# [Working data]
★ ★ ★ ★ ★
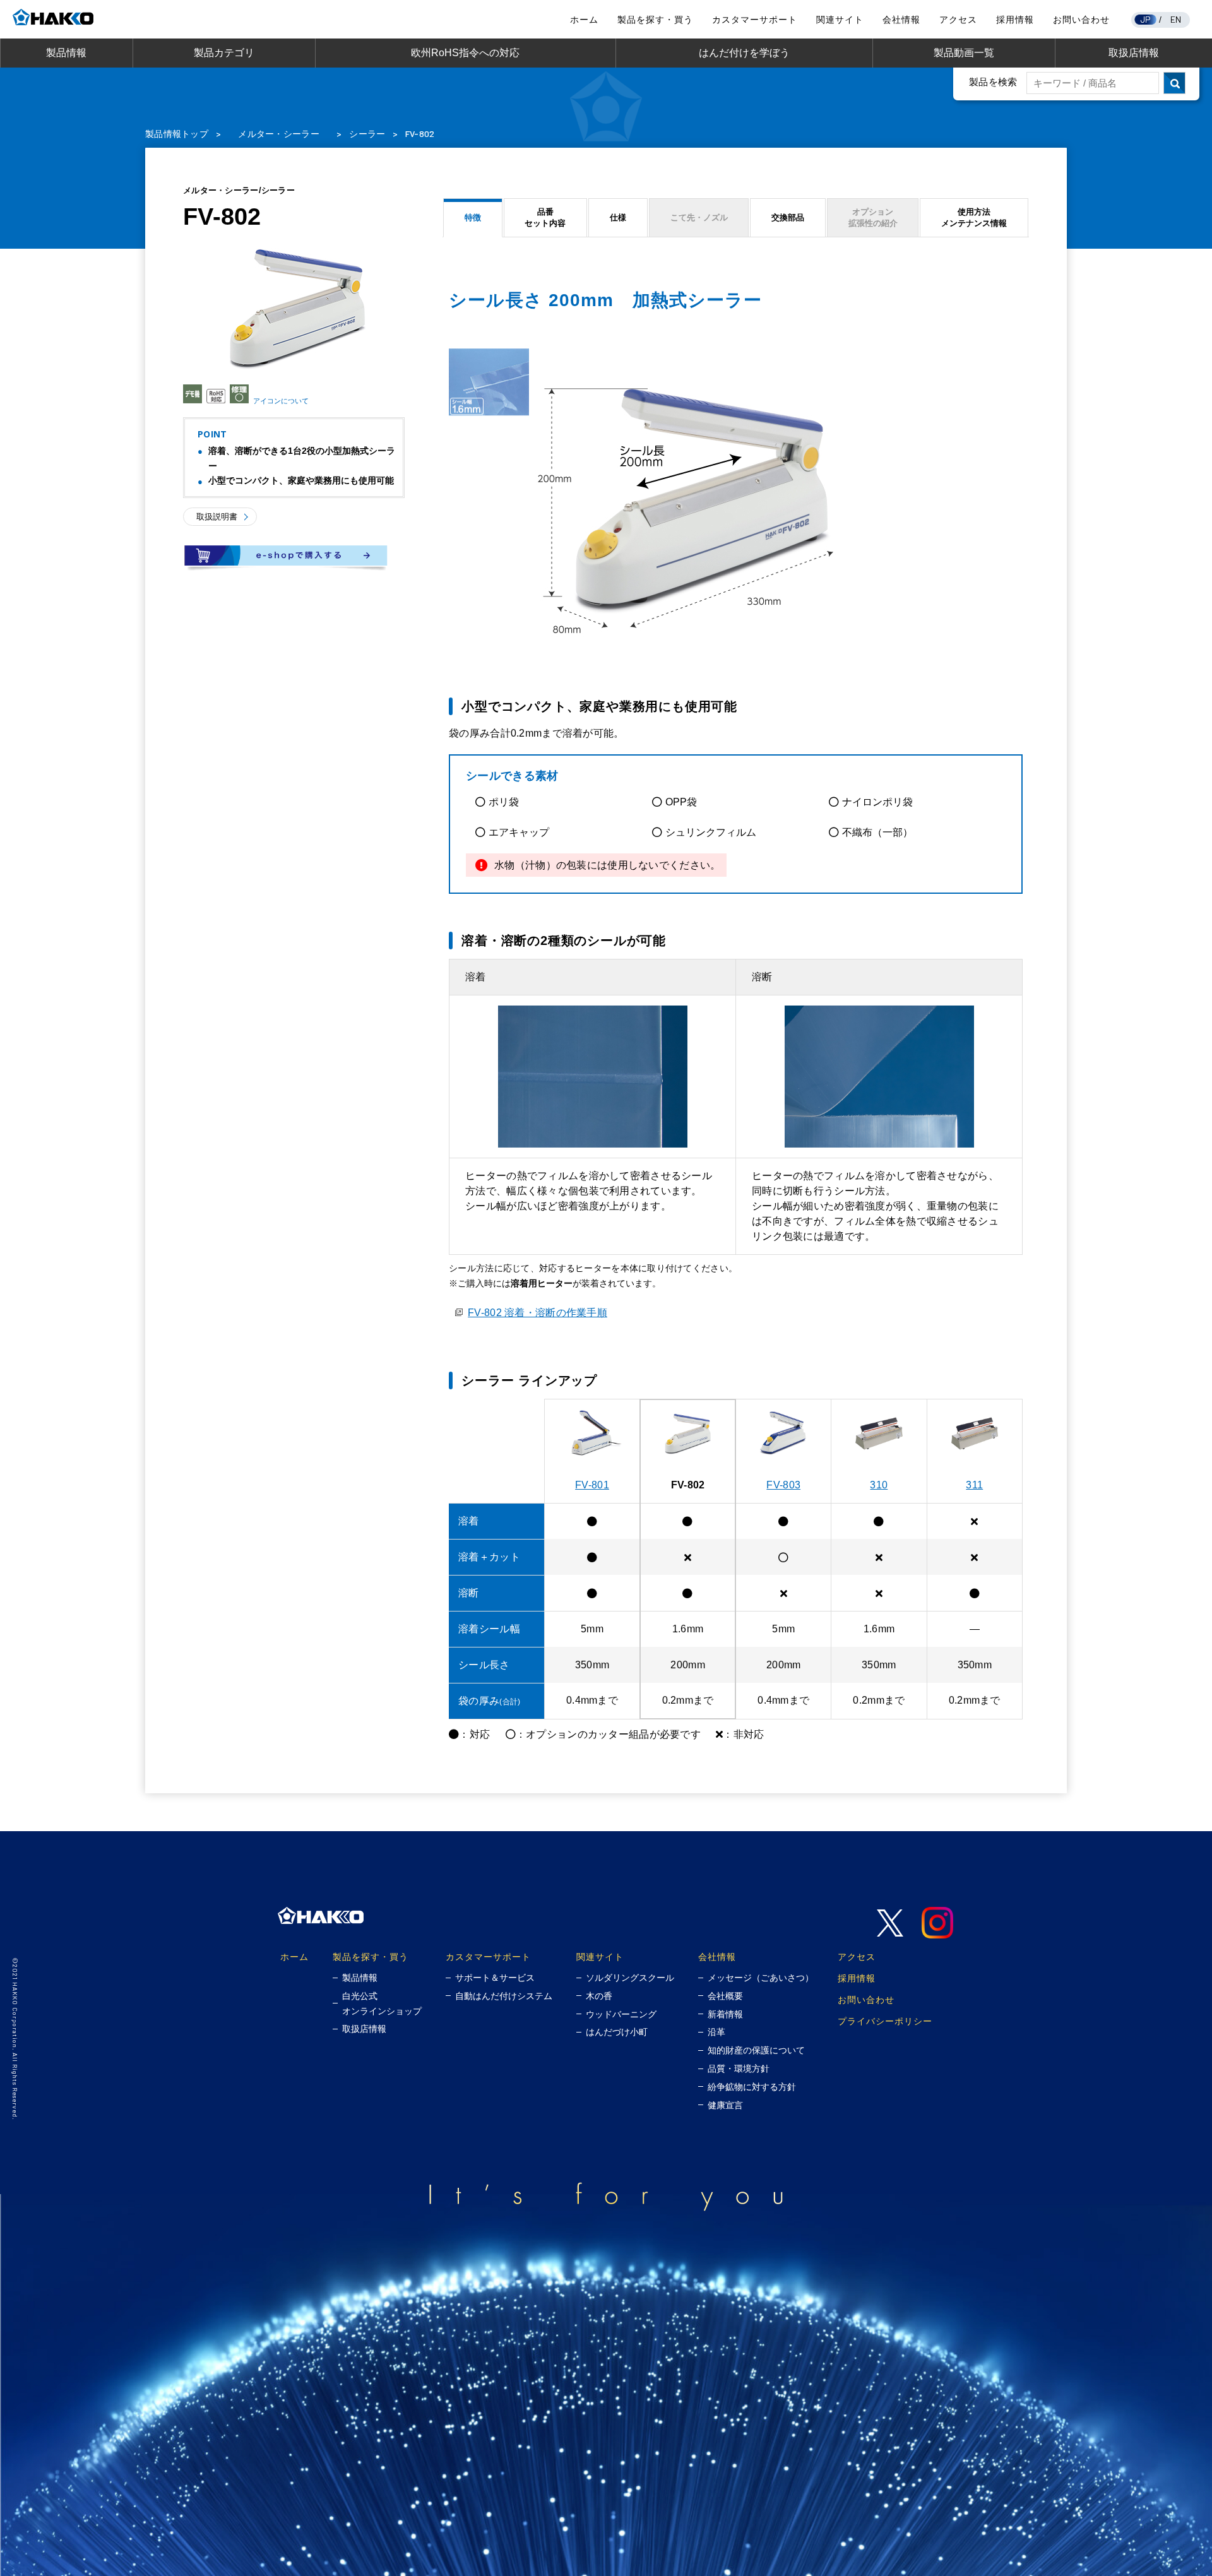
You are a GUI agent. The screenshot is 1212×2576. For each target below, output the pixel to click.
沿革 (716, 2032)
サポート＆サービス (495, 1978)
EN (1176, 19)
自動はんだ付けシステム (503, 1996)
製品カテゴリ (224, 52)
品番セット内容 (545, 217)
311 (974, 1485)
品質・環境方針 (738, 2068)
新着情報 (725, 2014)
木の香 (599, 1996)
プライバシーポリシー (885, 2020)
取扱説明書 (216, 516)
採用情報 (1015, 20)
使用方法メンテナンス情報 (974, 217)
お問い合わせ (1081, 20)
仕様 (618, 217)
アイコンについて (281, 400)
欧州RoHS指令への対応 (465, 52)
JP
★ ★ ★ ★ ★
# [Task description]
The output should consist of the records above, reproduced exactly, without pictures.

# [Exercise solution]
You are a GUI agent. The screenshot is 1212×2576. For each target below, output the pixel to click.
沿革 (716, 2032)
サポート＆サービス (495, 1978)
EN (1176, 19)
自動はんだ付けシステム (503, 1996)
製品カテゴリ (224, 52)
品番セット内容 (545, 217)
311 (974, 1485)
品質・環境方針 (738, 2068)
新着情報 (725, 2014)
木の香 (599, 1996)
プライバシーポリシー (885, 2020)
取扱説明書 (216, 516)
採用情報 (1015, 20)
使用方法メンテナンス情報 (974, 217)
お問い合わせ (1081, 20)
仕様 (618, 217)
アイコンについて (281, 400)
欧州RoHS指令への対応 (465, 52)
JP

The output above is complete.